#### [THE DATA]
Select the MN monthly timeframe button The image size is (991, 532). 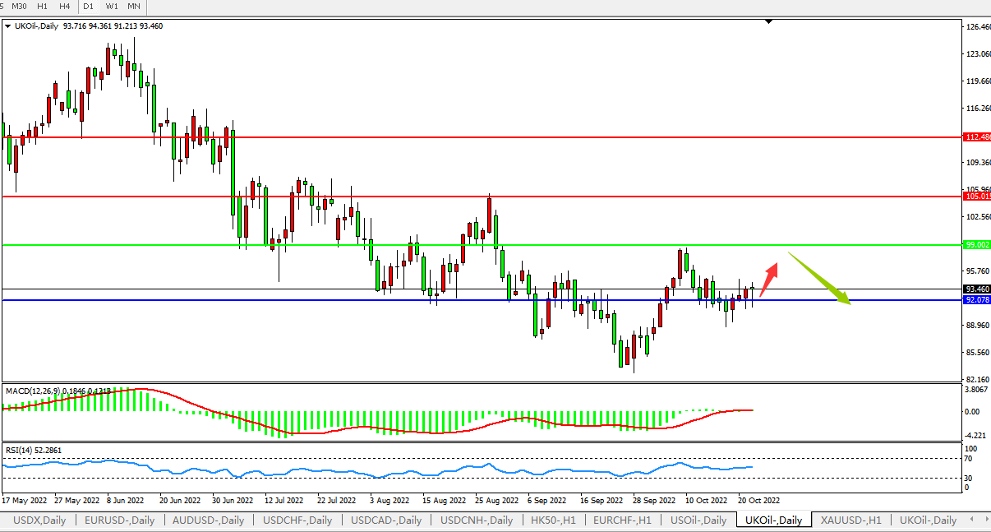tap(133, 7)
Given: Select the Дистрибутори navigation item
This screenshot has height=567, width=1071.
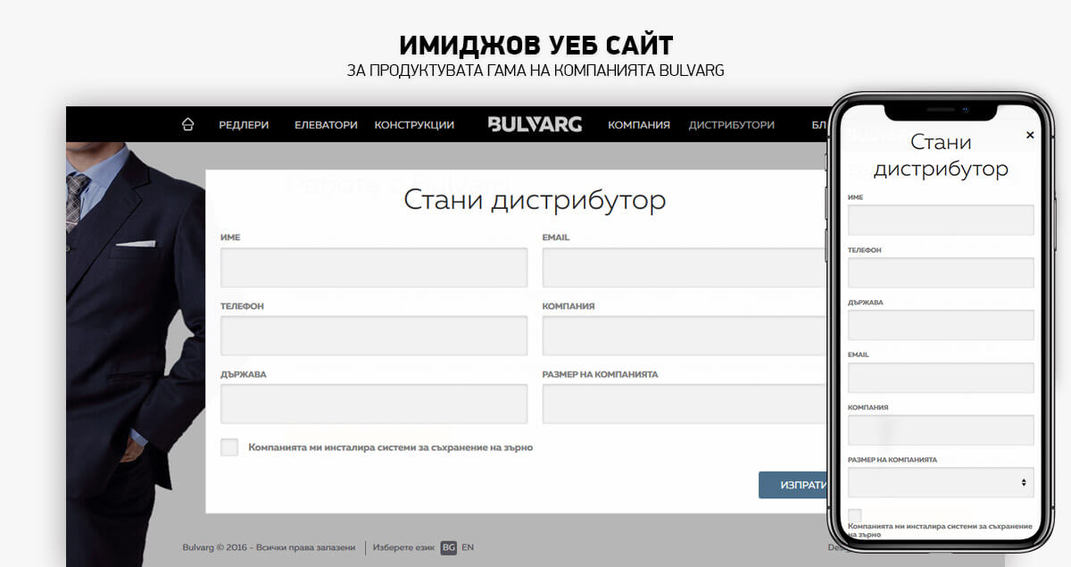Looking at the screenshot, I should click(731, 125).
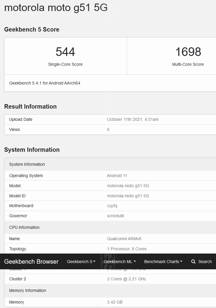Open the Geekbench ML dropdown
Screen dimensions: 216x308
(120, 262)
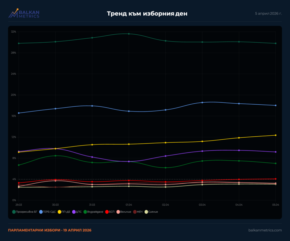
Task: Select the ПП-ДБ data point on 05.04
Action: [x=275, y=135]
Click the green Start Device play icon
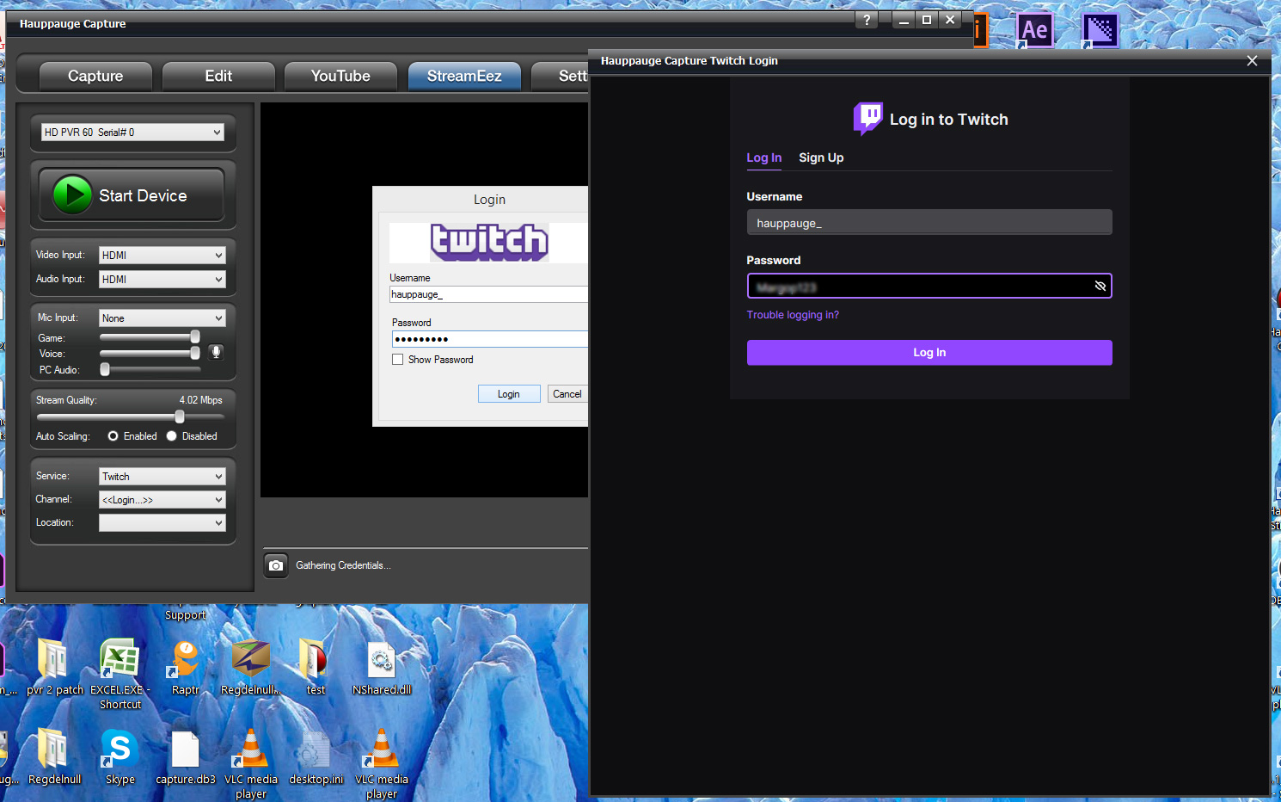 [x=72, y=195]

#### [EXERCISE GOAL]
Only the lines from the line that contains "Given: Select the" through the end of the entries are to be written out, exactly and without pictures, both ends included.

#### [EXERCISE ANSWER]
Given: Select the Дистрибутори navigation item
This screenshot has height=567, width=1071.
Looking at the screenshot, I should click(731, 125).
Open the Geekbench ML dropdown
Screen dimensions: 216x308
(120, 262)
Task: Select the ПП-ДБ data point on 05.04
Action: [x=275, y=135]
Click the green Start Device play icon
 [x=72, y=195]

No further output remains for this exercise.